Leavis's most influential book was on the novel: The great tradition. It starts like this:
The great English novelists are Jane Austen, George Eliot, Henry James, and Joseph Conrad—to stop for a moment at that comparatively safe point in history ... it is as well to start by distinguishing the few really great—the major novelists who count in the same way as the major poets, in the sense that they not only change the possibilities of the art for practitioners and readers, but that they are significant in terms of that human awareness they promote; awareness of the possibilities of life (pp. 9-10).
This last word, "life" is significant. Thus, said Leavis:
As a matter of fact, when we examine the formal perfection of [Jane Austen's] Emma, we find that it can be appreciated only in terms of the moral preoccupations that characterize the novelist's peculiar interest in life ... the same is true of the other great English novelists ... they are all distinguished by a vital capacity for experience, a kind of reverent openness before life, and a marked moral intensity (p. 17).

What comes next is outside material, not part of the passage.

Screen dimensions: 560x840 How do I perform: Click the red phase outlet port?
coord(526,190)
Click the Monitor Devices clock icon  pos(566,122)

Leavis was combative, opinionated, and self-righteous. But when one contracts the infection one acquires with it the conviction that up to the early years of the Twentieth Century, Jane Austen, George Eliot, Henry James, and Joseph Conrad were indeed—indisputably—the great novelists in English.

F. R. Leavis (1948). The great tradition. London: Chatto & Windus (Current edition Peregrine, 1962).

Charles Winder (2005). Leavis's Downing seminars: A student's notes. In I. D. MacKillop & R. Storer (Eds.), F.R. Leavis: Essays and documents (pp. 71-91). Sheffield: Sheffield Academic Press.